His smile fades. “No. I don’t. To the best of my recollection, we never had this particular conversation.” He pauses, seeming to measure his next words. “The reason I’m so evasive, Maeve, is because I don’t remember us ever speaking of this after I picked up The Bellatrix Grimoire.”

Later, after Spencer is gone, I rest alone in the hollow stillness of the courtyard. The last candle has burned out, and the first sunrays peer through the wisteria canopy. I rise slowly, like the old woman Spencer has said I’ll live to be.

Inside, Veronica still sleeps, her tiny chest rising and falling with the rhythm of peace I’ve never fully known.

My thoughts wander as I watch her from her doorway. I remember the way she clung to me on the playground that day—the faint tremble in her tiny fingers, the sheer terror in her eyes as Lady Moira and the High Council closed in. Back then, I was lucky. We escaped. With Spencer’s help.

But luck only lasts so long.

I run my hands over the time-traveling necklace I never take off—in case I need a quick escape with Veronica again. I don’t understand how it works, just that it does.

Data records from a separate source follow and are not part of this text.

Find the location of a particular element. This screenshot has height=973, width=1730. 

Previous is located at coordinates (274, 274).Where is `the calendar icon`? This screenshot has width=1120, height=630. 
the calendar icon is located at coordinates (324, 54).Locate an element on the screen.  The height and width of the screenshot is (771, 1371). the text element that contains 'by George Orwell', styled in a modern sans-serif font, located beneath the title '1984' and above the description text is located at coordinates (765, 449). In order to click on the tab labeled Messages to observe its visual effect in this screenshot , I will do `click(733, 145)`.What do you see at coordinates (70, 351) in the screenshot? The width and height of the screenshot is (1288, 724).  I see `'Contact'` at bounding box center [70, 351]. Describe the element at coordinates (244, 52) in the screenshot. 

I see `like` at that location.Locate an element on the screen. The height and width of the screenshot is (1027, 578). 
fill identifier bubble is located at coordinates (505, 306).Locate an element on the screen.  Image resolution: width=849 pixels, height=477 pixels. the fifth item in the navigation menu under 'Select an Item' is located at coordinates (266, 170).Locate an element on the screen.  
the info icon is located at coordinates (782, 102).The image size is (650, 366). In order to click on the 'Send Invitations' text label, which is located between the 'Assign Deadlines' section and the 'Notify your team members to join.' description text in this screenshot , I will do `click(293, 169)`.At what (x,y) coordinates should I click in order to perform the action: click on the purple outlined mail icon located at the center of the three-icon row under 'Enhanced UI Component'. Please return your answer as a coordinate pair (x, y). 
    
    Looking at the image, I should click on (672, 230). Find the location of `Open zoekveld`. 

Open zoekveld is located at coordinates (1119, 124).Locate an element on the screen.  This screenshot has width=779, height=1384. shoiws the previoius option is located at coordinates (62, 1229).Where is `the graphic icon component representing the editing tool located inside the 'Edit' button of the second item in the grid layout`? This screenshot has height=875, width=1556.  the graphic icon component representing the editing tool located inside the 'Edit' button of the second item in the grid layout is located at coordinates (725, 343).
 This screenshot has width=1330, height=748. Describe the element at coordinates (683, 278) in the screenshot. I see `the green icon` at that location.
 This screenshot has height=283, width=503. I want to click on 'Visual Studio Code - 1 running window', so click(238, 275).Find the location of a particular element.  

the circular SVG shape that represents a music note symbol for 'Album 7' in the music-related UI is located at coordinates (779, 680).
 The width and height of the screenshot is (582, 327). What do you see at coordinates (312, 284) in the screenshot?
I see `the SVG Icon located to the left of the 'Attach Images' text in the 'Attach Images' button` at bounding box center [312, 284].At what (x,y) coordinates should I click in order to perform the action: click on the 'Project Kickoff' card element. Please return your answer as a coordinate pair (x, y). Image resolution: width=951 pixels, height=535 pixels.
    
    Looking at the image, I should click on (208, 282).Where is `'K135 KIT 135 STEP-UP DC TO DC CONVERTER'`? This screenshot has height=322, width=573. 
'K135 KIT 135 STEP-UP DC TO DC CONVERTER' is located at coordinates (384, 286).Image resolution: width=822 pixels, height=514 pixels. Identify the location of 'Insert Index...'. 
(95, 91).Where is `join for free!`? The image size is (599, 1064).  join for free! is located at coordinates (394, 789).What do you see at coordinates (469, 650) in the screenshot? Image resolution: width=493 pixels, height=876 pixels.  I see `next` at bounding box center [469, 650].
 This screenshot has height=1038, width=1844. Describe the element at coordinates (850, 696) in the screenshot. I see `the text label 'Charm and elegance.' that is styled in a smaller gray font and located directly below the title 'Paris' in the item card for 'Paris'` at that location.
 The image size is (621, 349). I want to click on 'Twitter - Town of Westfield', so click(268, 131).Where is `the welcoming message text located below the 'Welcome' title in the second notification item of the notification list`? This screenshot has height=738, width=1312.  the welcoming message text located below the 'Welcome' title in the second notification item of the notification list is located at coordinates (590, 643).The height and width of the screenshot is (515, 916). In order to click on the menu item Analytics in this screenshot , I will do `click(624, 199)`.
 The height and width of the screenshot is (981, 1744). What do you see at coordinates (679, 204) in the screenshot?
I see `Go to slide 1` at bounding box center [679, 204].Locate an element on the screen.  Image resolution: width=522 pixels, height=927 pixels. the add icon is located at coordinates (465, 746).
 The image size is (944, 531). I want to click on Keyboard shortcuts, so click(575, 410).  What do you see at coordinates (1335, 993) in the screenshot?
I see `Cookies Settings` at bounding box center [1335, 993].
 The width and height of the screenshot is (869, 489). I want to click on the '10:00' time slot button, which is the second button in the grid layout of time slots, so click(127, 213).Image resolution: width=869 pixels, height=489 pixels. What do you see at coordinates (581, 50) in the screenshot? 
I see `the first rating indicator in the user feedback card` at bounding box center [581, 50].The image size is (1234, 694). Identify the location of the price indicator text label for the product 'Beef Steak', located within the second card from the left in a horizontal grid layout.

The pearls pulse against my touch, like a heartbeat.

No. Like my heartbeat. My energy.

There’s only one Last Priest I can trust.

I lift the necklace to my lips, then high and wide over my head as I murmur the old words of power. Energy begins to coil. Sparks of light form a sphere around me.

Even as the universe shifts and the world disappears beneath my feet, I do not look back.